## ЗАДАНИЕ:
Выпишите дословно фрагмент отрывка о положении в армии, начиная со слов «Проходили недели, а» и заканчивая словами «братания с врагом.».

───── ПРЕДЛОЖЕННЫЙ ОТРЫВОК ─────

Оценить:
 Рейтинг: 0

Марковцы в боях и походах. 1918–1919 гг.

Автор
Год написания книги
1962
<< 1 2 3 4 5 6 7 8 >>
На страницу:
3 из 8
Настройки чтения
Размер шрифта
Высота строк
Поля
Но ни все сказанные на съезде слова, ни резолюции на «строителей новой жизни» и солдат не оказали никакого влияния, и все осталось по-прежнему. Единственный результат – смещение генерала Алексеева.

* * *

Проходили недели, а положение не менялось. Армия стояла в окопах в бездействии. Предполагаемое весеннее генеральное наступление не состоялось: солдатская распропагандированная масса не желала наступать, она желала мира «без аннексий и контрибуций». Новый Верховный главнокомандующий, генерал Брусилов, «попутчик революции», бездействовал. Дисциплина в армии падала с каждым днем; эксцессы учащались: офицерам наносились оскорбления, над ними совершались насилия за побуждения солдат к наступлению, за требования подчинения и за запрещение братания с врагом.

───── ИСХОДНЫЕ ДАННЫЕ ─────

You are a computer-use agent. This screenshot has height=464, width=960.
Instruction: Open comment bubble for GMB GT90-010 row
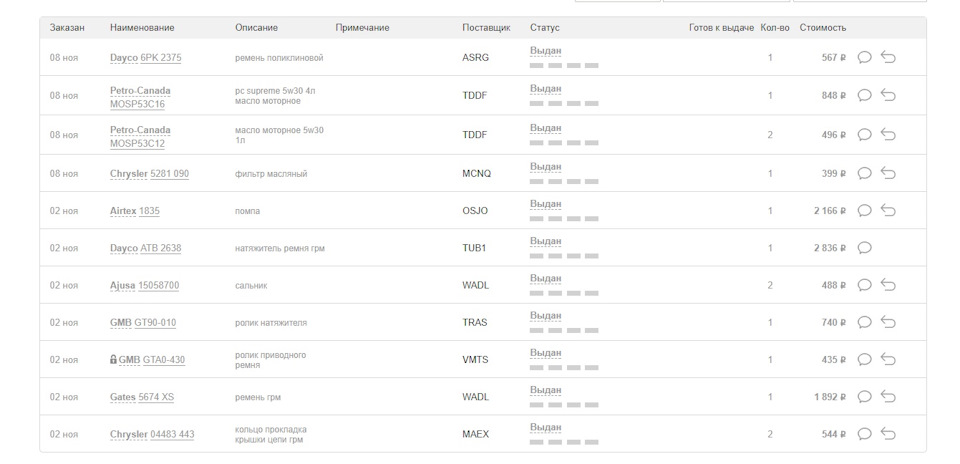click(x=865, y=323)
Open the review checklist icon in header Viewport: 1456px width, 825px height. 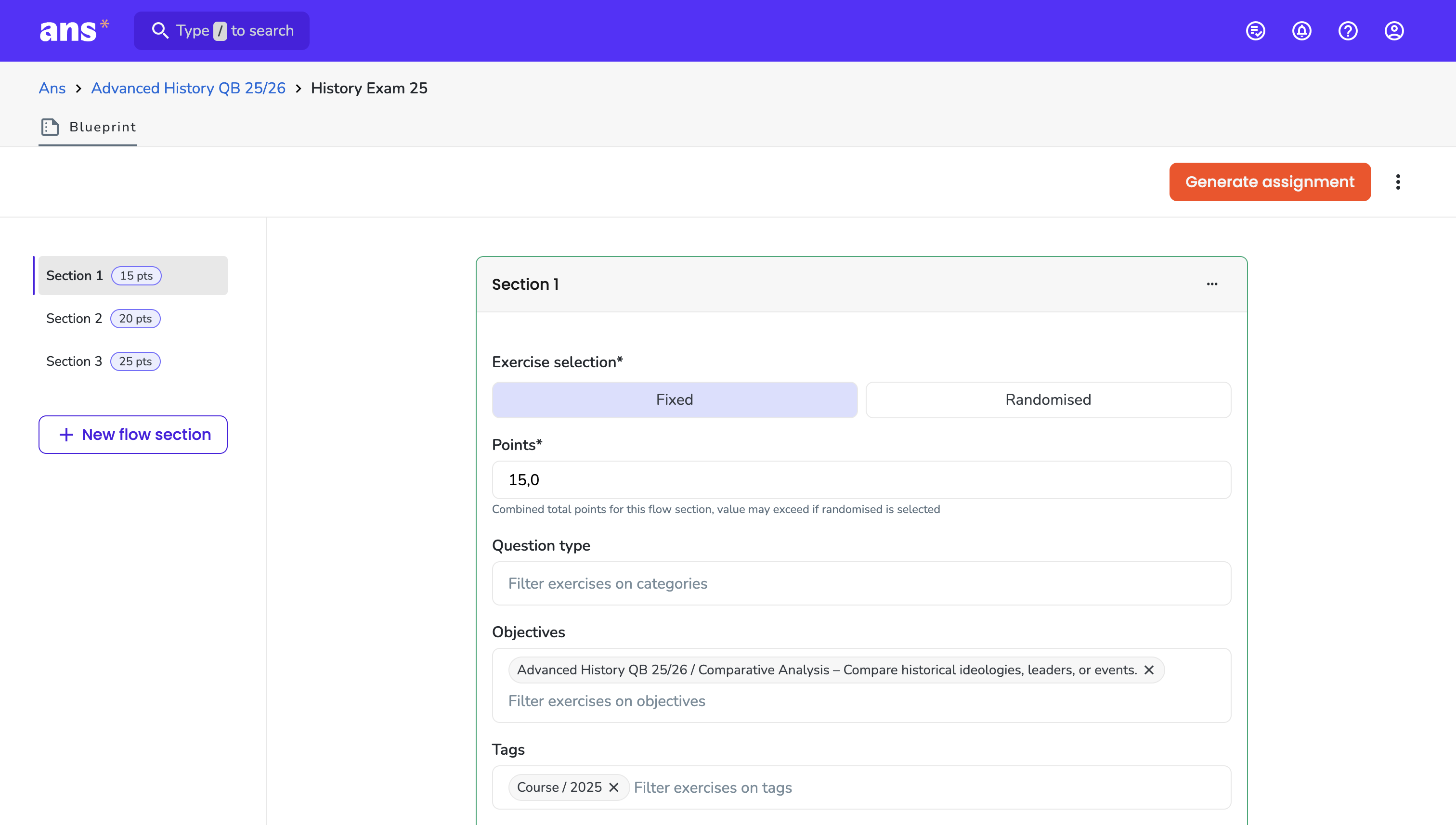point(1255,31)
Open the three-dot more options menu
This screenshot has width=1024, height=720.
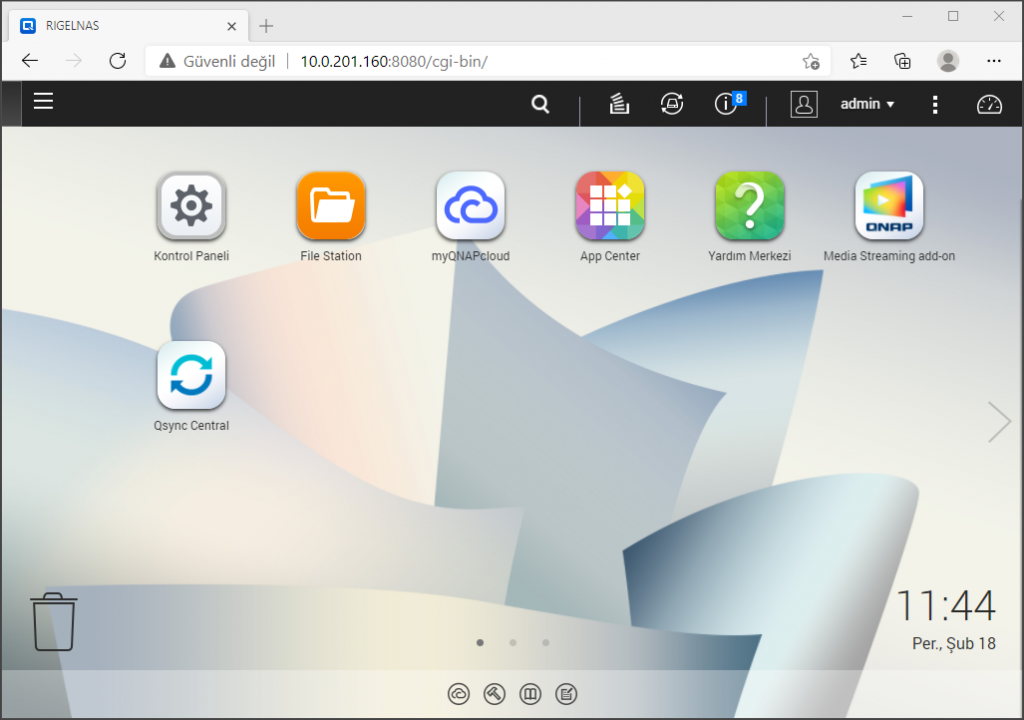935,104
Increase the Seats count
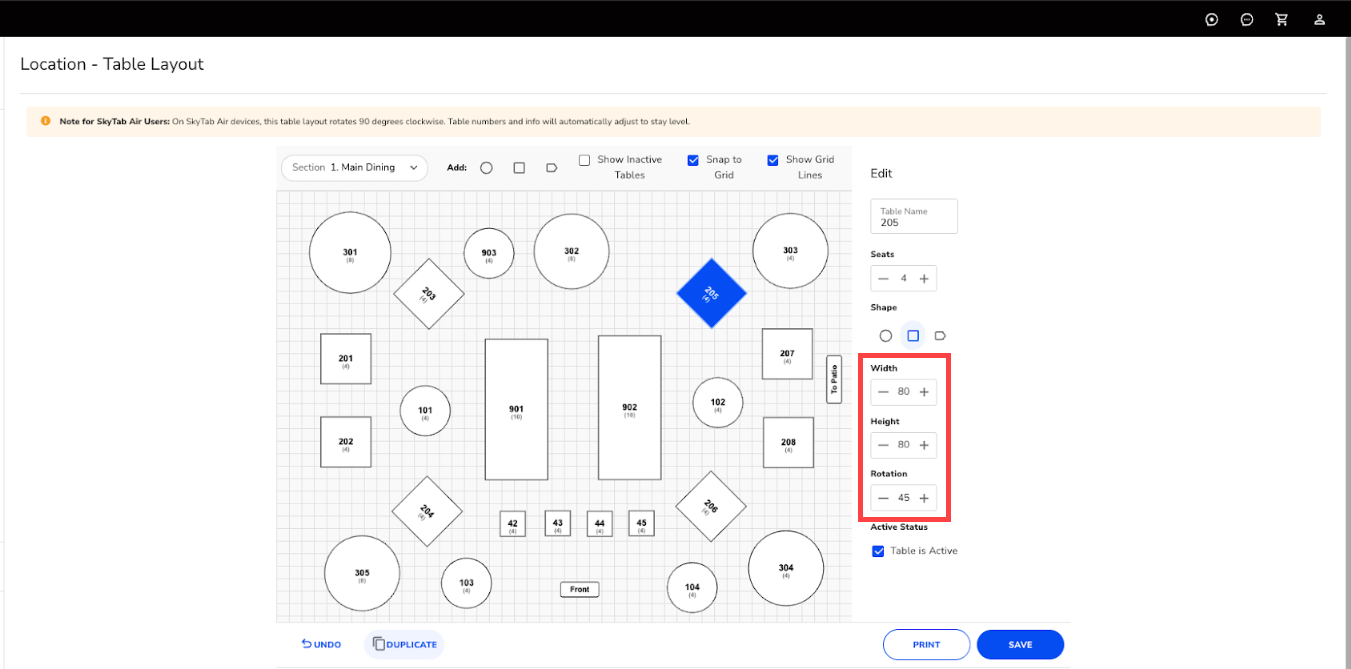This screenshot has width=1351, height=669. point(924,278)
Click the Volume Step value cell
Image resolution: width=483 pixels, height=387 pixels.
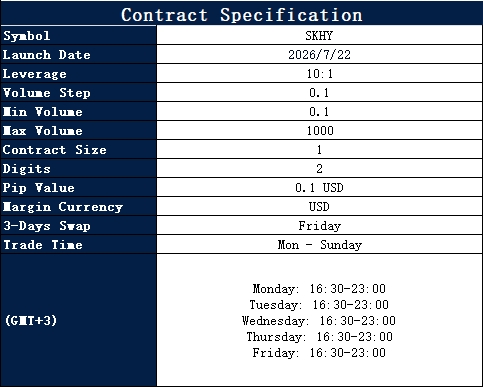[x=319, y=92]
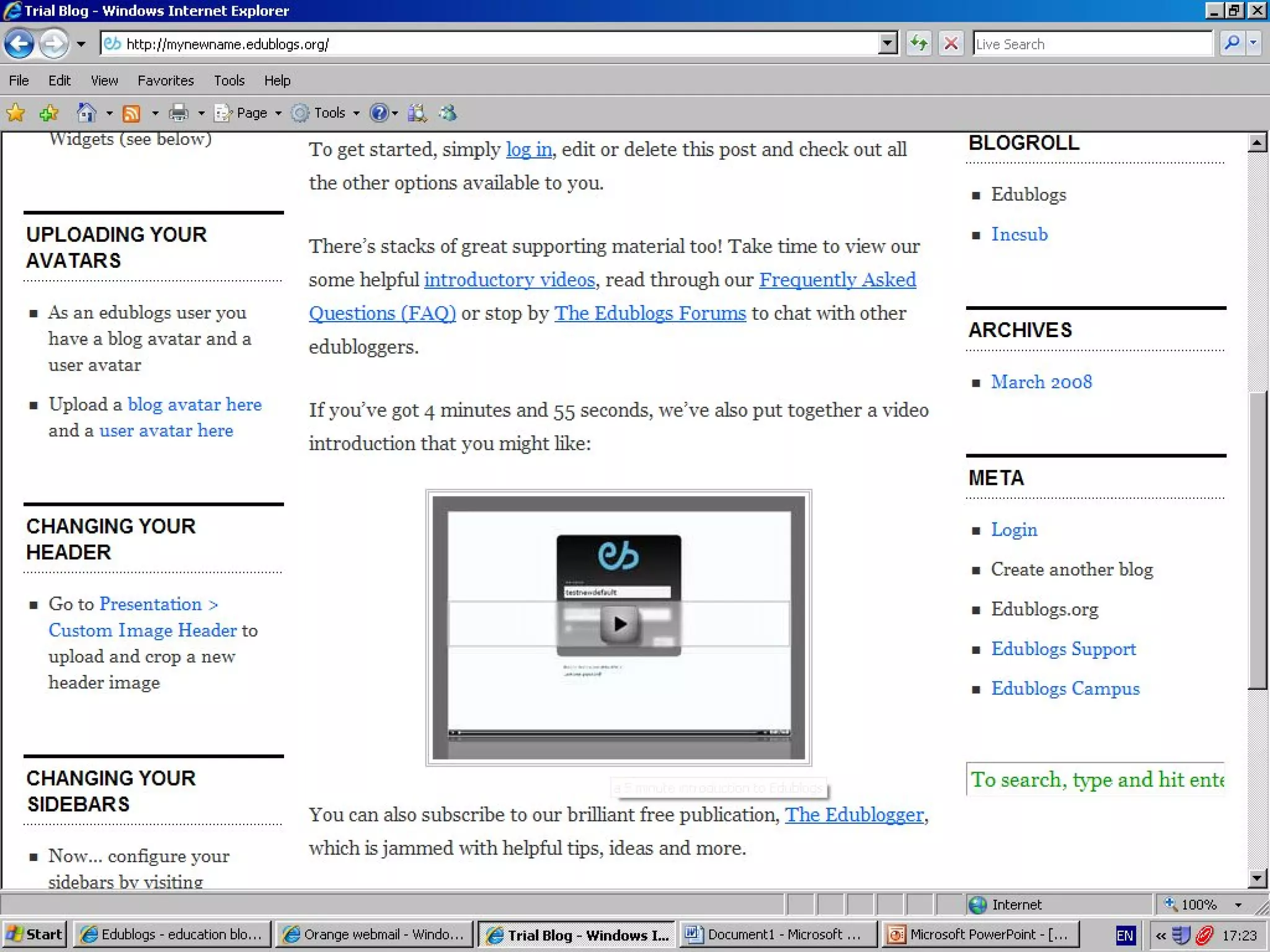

─────

## РЕШЕНИЕ ЗАДАНИЯ:
Проходили недели, а положение не менялось. Армия стояла в окопах в бездействии. Предполагаемое весеннее генеральное наступление не состоялось: солдатская распропагандированная масса не желала наступать, она желала мира «без аннексий и контрибуций». Новый Верховный главнокомандующий, генерал Брусилов, «попутчик революции», бездействовал. Дисциплина в армии падала с каждым днем; эксцессы учащались: офицерам наносились оскорбления, над ними совершались насилия за побуждения солдат к наступлению, за требования подчинения и за запрещение братания с врагом.